In our implementation, (2) old-new-intersect is simplified to: The new membership has to contain a config entry that is the same as one in the last committed membership.

E.g., given the last committed one is [{a, b, c}], then a valid new membership may be: a joint membership: [{a, b, c}, {x, y, z}].

If the last committed one is [{a, b, c}, {x, y, z}], a valid new membership may be: [{a, b, c}], or [{x, y, z}].

Proof of correctness

Assumes there was a brain split problem occurred, then there are two leaders(L1 and L2) proposing different membership(m1 and m2(mᵢ = cᵢcⱼ...)):

L1: m1, L2: m2

Thus the L1 log history and the L2 log history diverged. Let m0 be the last common membership in the log histories:

L1       L2

m1       m2
 \      /
  \    o   term-2
   \   |
    `--o   term-1
       |
       m0

From (1) propose-after-commit,

  • L1 must have committed log entry m0 to a quorum in m0 in term_1.
  • L2 must have committed log entry m0 to a quorum in m0, in term_2.

Assumes term_1 < term_2.

From (3) initial-log, L2 has at least one log with term_2 committed in a quorum in m0.

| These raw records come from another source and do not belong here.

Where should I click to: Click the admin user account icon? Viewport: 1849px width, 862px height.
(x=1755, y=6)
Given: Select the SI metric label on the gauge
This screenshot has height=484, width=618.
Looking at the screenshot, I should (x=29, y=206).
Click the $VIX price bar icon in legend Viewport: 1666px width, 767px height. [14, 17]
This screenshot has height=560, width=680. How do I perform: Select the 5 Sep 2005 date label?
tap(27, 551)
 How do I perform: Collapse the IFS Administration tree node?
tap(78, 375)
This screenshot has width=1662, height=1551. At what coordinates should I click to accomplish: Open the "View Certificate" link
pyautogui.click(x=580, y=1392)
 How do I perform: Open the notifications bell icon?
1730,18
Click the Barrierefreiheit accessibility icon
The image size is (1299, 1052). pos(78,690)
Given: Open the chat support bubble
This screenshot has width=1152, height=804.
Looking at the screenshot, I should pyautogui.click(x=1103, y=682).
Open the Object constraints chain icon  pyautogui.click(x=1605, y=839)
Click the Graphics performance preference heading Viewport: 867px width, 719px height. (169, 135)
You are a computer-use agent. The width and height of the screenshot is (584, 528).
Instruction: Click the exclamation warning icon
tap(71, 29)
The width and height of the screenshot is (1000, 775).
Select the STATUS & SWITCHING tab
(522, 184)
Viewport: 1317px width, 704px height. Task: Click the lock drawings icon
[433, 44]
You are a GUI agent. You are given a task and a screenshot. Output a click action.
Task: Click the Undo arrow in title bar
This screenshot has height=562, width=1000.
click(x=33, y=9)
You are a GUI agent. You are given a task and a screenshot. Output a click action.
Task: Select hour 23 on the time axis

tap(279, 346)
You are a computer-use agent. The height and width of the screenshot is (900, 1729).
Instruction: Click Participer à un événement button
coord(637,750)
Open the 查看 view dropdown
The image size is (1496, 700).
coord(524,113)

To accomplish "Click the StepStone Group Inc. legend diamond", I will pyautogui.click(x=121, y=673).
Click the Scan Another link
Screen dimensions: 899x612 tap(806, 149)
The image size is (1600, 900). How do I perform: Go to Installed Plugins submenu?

∵ (2) old-new-intersect and term_1 < term_2

∴ log entry m1 can never be committed by L1, because log replication or voting will always see a higher term_2 on a node in a quorum in m0.

For the same reason, a candidate with log entry m1 can never become a leader.

∴ It is impossible that there are two leaders that both can commit a log entry.

QED.

Effective membership

In openraft a membership config log takes effect as soon as it is seen.

Thus, the effective membership is always the last present one found in log.

The effective membership is volatile before being committed: because non-committed logs has chance being overridden by a new leader. Thus, the effective membership needs to be reverted to the previous one, i.e., the second last membership config log entry along with the conflicting logs being deleted.

Because Raft does not allow to propose new membership config if the effective one has not yet committed, The Raft Engine only need to keep track of at most two membership configs: the last committed one and the effective one.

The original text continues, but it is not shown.